KEEP YOUR ATTIRE MODEST.
I'm primarily observing you women here. There is nothing filthy or improper about your beautiful bodies. However, they were designed to exclusively be administered to your husband's body—and eyes. Dress modestly for the man that you love, even if you're not prepared to do it for the other men in your vicinity who are frantically trying to view you as an individual and not an object. He won't have an issue not thinking about taking off your clothing if you dress like you're wearing clothes rather than underwear4. Be chaste by yourself alone. Avoiding temptation by avoiding it elsewhere is the answer. Masturbating and using pornography don't relieve sexual stress; rather, they exacerbate it.In addition to being as addicted as crack, pornography can have detrimental effects on your life outside of your romantic relationships. The following advice will help you avoid pornography. Take action now.

ADMIT YOUR SIN.
You're going down. Never give up! Get up, go to confession, and put in even more work. Think again about the rules you have set for yourself and your relationship. Speak with a reliable buddy. Weep, pout, and strike a wall, but never lose up. Although the path is difficult, keep in mind that you are following a God who was crucified three times. He was aware that you would tumble. You get his forgiveness. You should try again, he says. These are more general recommendations than strict restrictions because every relationship is unique.Everyone seems to agree that chastity is something that is earned rather than something that just happens.
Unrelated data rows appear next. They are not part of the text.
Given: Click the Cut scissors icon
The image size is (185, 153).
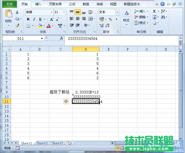Looking at the screenshot, I should [x=17, y=12].
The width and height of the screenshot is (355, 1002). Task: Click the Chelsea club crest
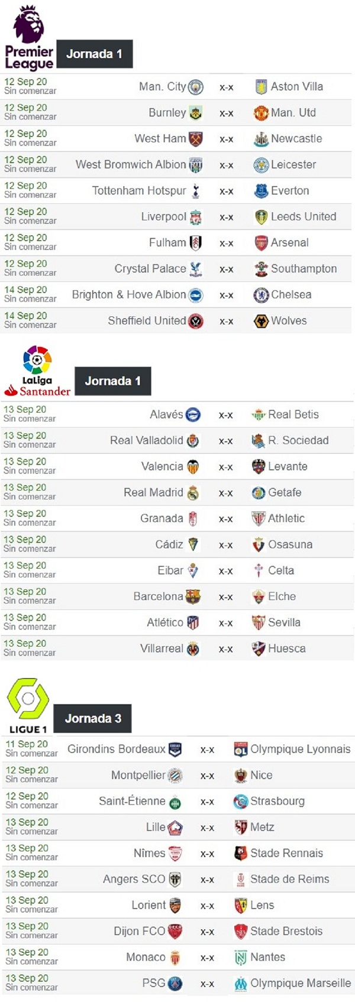coord(261,295)
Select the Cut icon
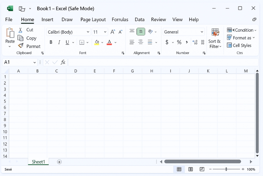 21,30
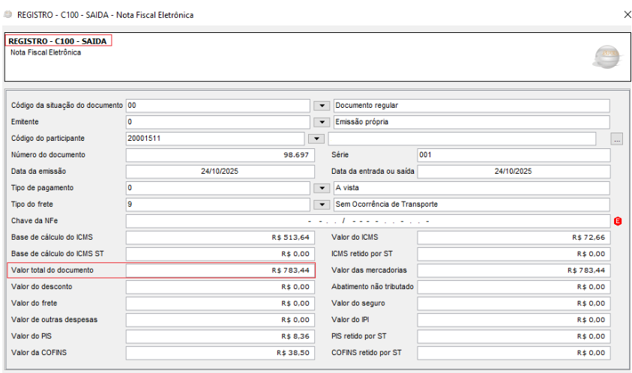Screen dimensions: 632x373
Task: Click the Chave da NFe input field
Action: coord(367,221)
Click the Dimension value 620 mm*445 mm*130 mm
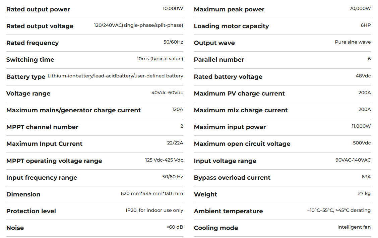The height and width of the screenshot is (238, 378). pos(152,193)
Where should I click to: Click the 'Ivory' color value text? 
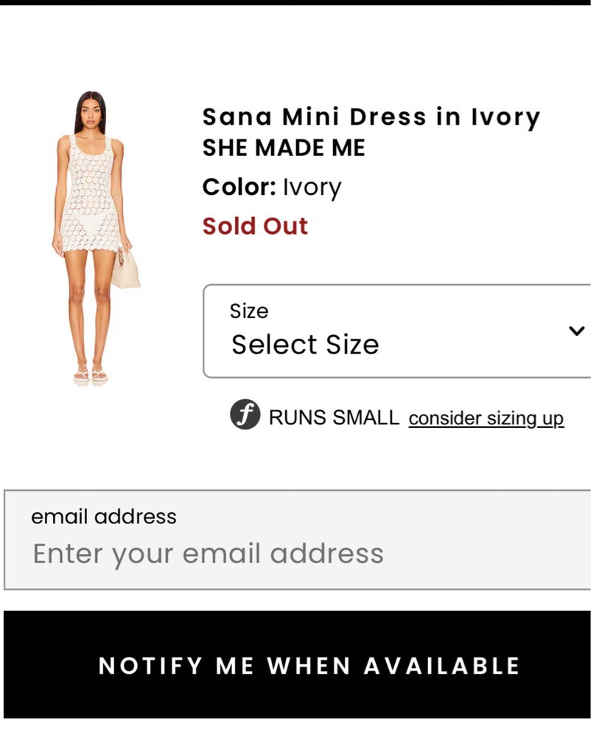click(312, 187)
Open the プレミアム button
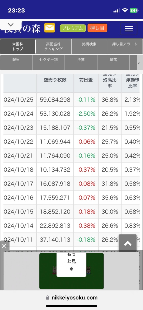The image size is (143, 310). click(x=73, y=28)
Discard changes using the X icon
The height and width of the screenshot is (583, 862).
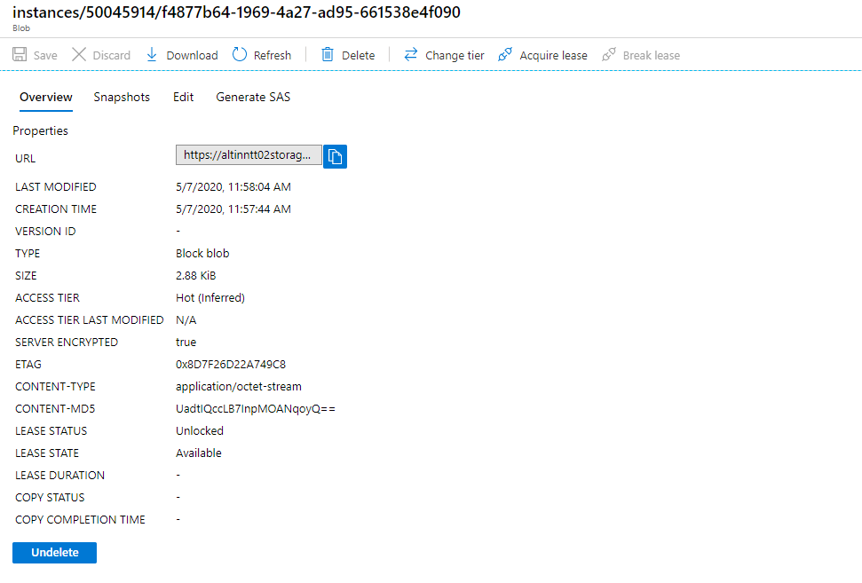coord(79,55)
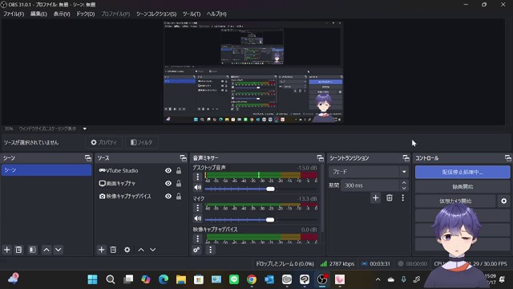This screenshot has height=289, width=513.
Task: Adjust the マイク volume slider handle
Action: pyautogui.click(x=270, y=219)
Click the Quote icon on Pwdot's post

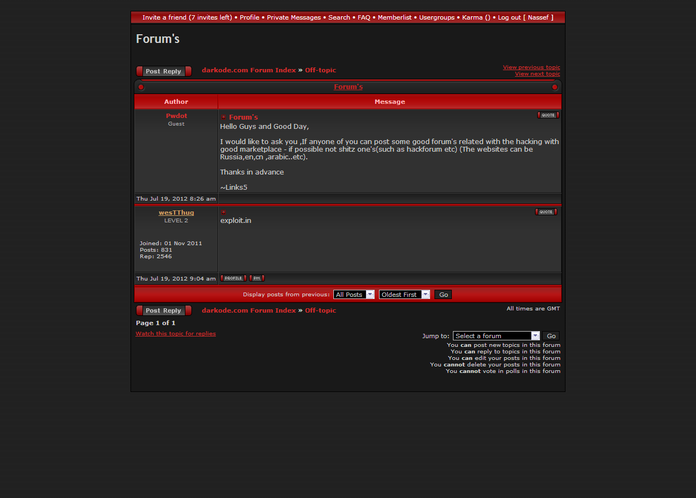point(548,115)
First and foremost, it's about developing your connection with Christ; following the rules is only a means to that goal. Furthermore, nothing ought to stand in our way if we are discussing more than just abstinence; rather, we are discussing glory, virtue, true love, and a genuine, everlasting happily-ever-after. It is challenging. It is worthwhile. When you can, be strong; when you can't, let Christ be your strength.